Fig. 3 Planar target echo
The simulation results after adding noise and contour factors are shown in Figure 4, which are the illumination echo images of the three systems to the inclined plane target, and the performance differences of the three systems can be seen intuitively.
Fig. 4 Comparison of slope target waveforms
The echoes of the three systems for the target illumination on the step surface are shown in Fig. 5.
Fig. 5 Comparison of target waveforms on stepped surface
The settings of the parameters in the simulation experiment are shown in the table below.

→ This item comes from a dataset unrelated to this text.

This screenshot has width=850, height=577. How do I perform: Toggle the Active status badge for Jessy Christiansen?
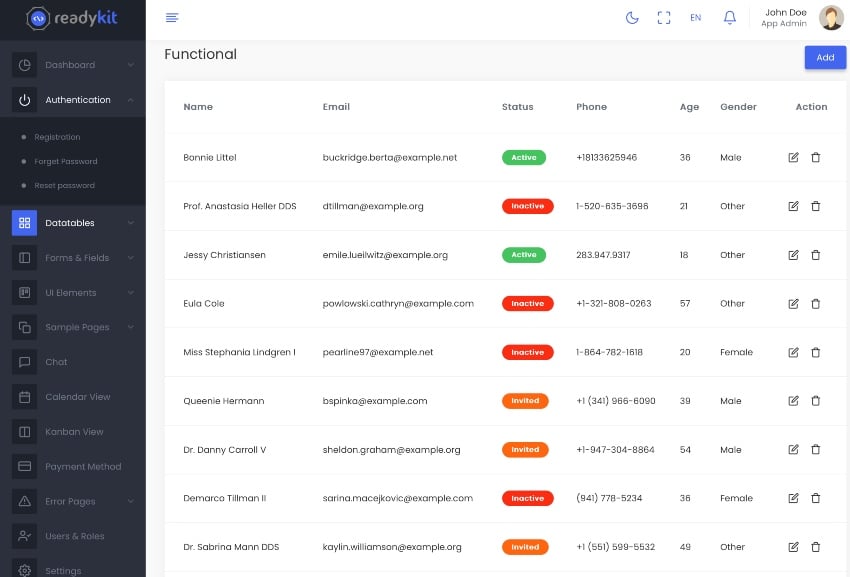pos(524,254)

Table 1 Simulation parameters
Laser beam peak power P/KW
Laser beam pulse width tw/ns
Laser beam divergence angle θt
Laser beam coherence degree M
Optical system transfer efficiency τo
Atmospheric transport coefficient τa
Detector quantum efficiency μ
Detector pixel size s/μm
Diameter of receiving system D/m
Receiving optical system focal length f/m
In the simulation test, the laser beam pulse width, laser beam divergence angle, laser beam coherence degree, detector pixel size, receiving system aperture, receiving optical system focal length and temperature are selected according to the actual laboratory equipment; the laser beam peak power is selected according to the detection distance to make a selection. Other parameters are selected according to the parameters in related papers.
In the actual test, there are certain differences between the test parameters and the parameters used in the simulation experiment, specifically:
(1) The waveform of the laser beam emitted in the simulation is ideally designed, but such an ideal waveform cannot be achieved in practice;
(2) The aberration of the transmitting and receiving optical system is not considered in the simulation, which needs to be considered in practice;
(3) The influence of atmospheric turbulence on the laser echo waveform is not considered in the simulation, which needs to be considered in practice;
(4) The influence of the fiber on the laser echo waveform is not considered in the simulation, which needs to be considered in practice.

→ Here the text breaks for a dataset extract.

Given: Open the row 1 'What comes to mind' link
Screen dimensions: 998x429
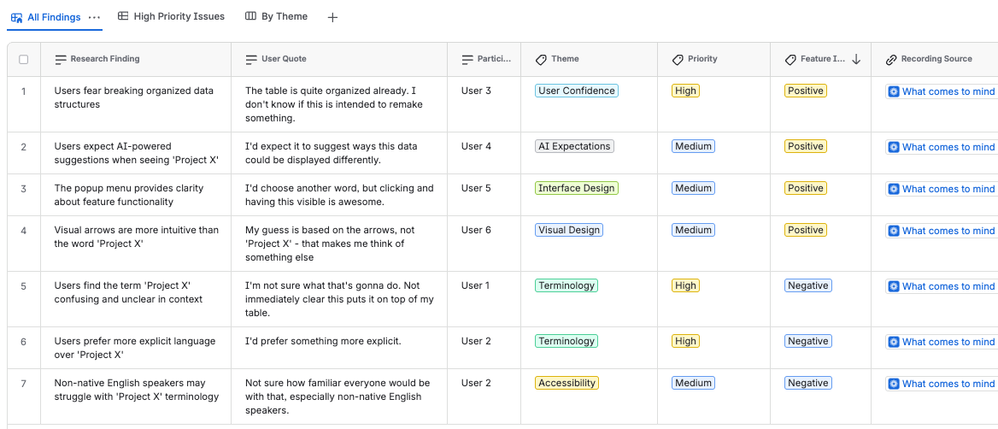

Based on the above simulation comparison, the target contour and system noise will have an important impact on the energy distribution of the echo signal of the lidar system, and under the conventional system, this effect is especially obvious. When the target surface shape is not a simple vertical plane, due to the waveform Due to the widening of the single point and the influence of system noise, the echo signal energy at a single point is attenuated to a certain extent, and it is easily overwhelmed by the noise. However, the system discussed in this paper, because the single point energy is concentrated and is not affected by the surface shape of the target object, maintains the Very good transmission and detection stability.